The men were taken first to the mosque, then to a deserted house on the outskirts. They were herded together into the downstairs rooms and locked in. Then the Serbs opened fire. For 15 minutes they poured machine-gun fire into the house. Then they went inside and put straw on the bodies, setting it on fire in an attempt to destroy the evidence.
When it was over, 105 men and boys were dead.
Neymiye (42) and her daughters began the long grim trudge from the village with thousands of other refugees, part of a mass expulsion of 800,000 Kosovo Albanians. They made it to the border, after some of the women had been raped, only to endure a further agony when news arrived, two weeks later, that at least some of the men they had assumed were arrested had been killed. Weeks of agony passed before a friend from the village brought the news Neymiye dreaded.
"I was relieved when I heard about Milosevic but when I think of what I have lost, I cannot say I am happy," she said. "Milosevic was going to the trial but The Hague is too good for him. What does it mean to be in The Hague? I am sure it is like a hotel. He can sit and eat and be comfortable there. He has a nicer bed than me."
Neymiye would prefer a different fate for the former dictator. "You know, they should bring him here. We would burn his face and tear out his eyes and cut off his hands. And he should also be made to see what he has done to us - how he has left us," she said.

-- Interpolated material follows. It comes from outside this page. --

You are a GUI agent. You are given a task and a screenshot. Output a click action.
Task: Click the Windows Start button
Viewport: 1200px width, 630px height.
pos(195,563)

The dead are buried now in a cemetery on a grassy bank on one side of the village, with several Albanian flags, two black eagles on a red background, fluttering above and a view to the east of the Cursed Mountains that border Albania. Those too badly burned to be identified are buried together in a row at the front.

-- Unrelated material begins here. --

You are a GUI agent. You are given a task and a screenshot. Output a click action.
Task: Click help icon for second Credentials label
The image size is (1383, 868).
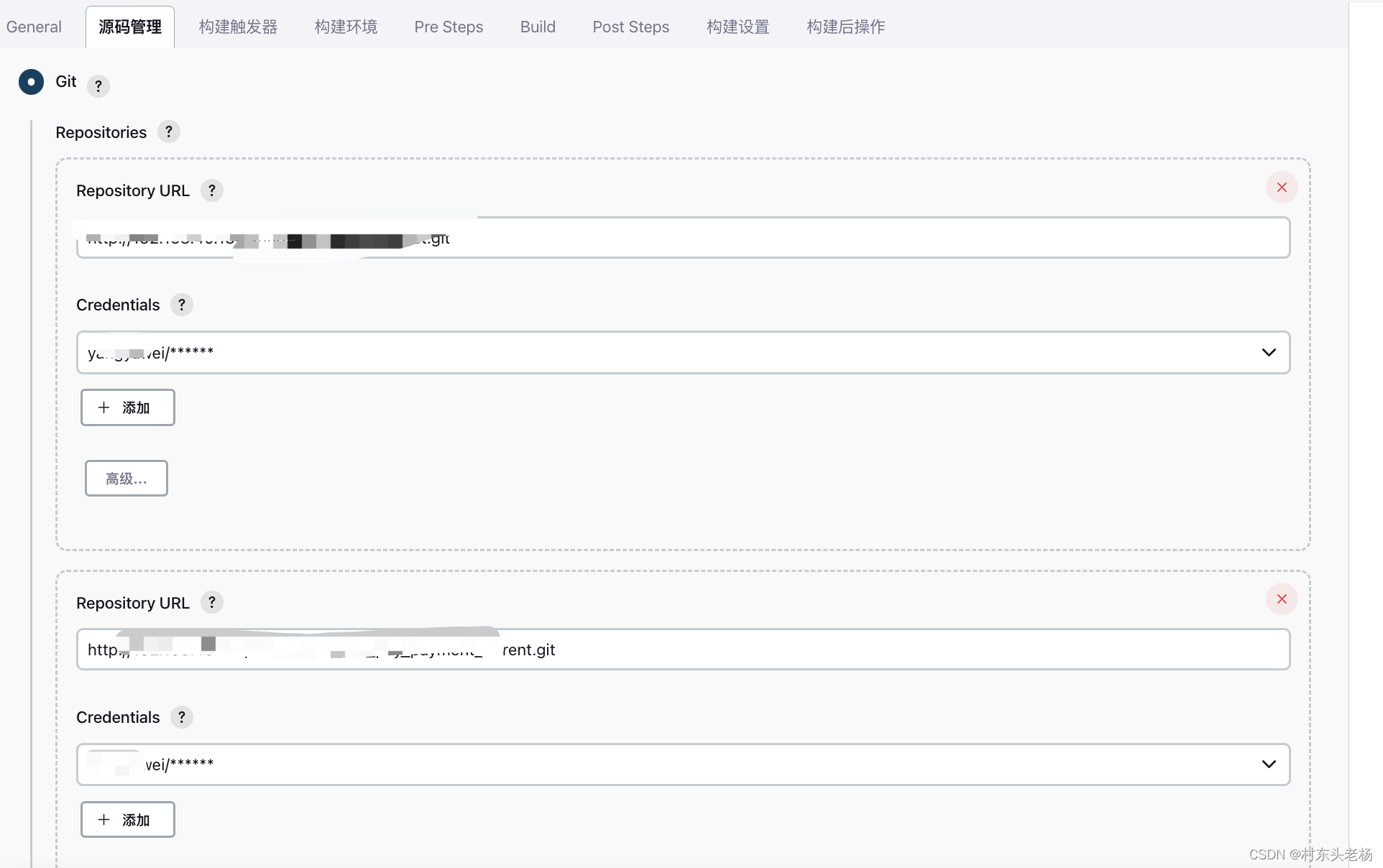182,717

The graves of Fahredin and Kresnik lie further back, along with Fahredin's 63-year-old father Shemsedin.
"When I come here I always feel like I want to hug him," she says, stooping at the grave where masses of red, white and pink plastic flowers sit in bunches. "The sadness never goes. I am always so sad, it does not get any better. What did they want with my son? Why did they shoot him? He was only in the eighth grade."
And the sadness is not her only problem, for Velika Krusa is now no ordinary village. There are few able-bodied men and with so many families without a breadwinner, there is little charity to spare.
Neymiye and her two daughters, one of them a medical student, get by on her nurse's salary of £70 per month. She hopes for better things when her other son, 21-year-old Besnik, starts to earn money. He escaped execution only by a fluke; as a student in the capital, Pristina, he was unable to get to the village when the bombing started and survived.
Before the war, Neymiye and her husband worked as a nurse and doctor team. He was a gynaecologist for the area and downstairs is his clinic, his white coat still hangs on a red hangar. "All my children want to follow in the tradition of their parents; they all want to be involved with medicine," says Neymiye.
Milosevic's trial will be televised in Kosovo. Neymiye will not watch. "No way can I watch, no way could I bear it. I will ignore it. I will not read about it in the papers. It breaks my heart each time I have to think about this again."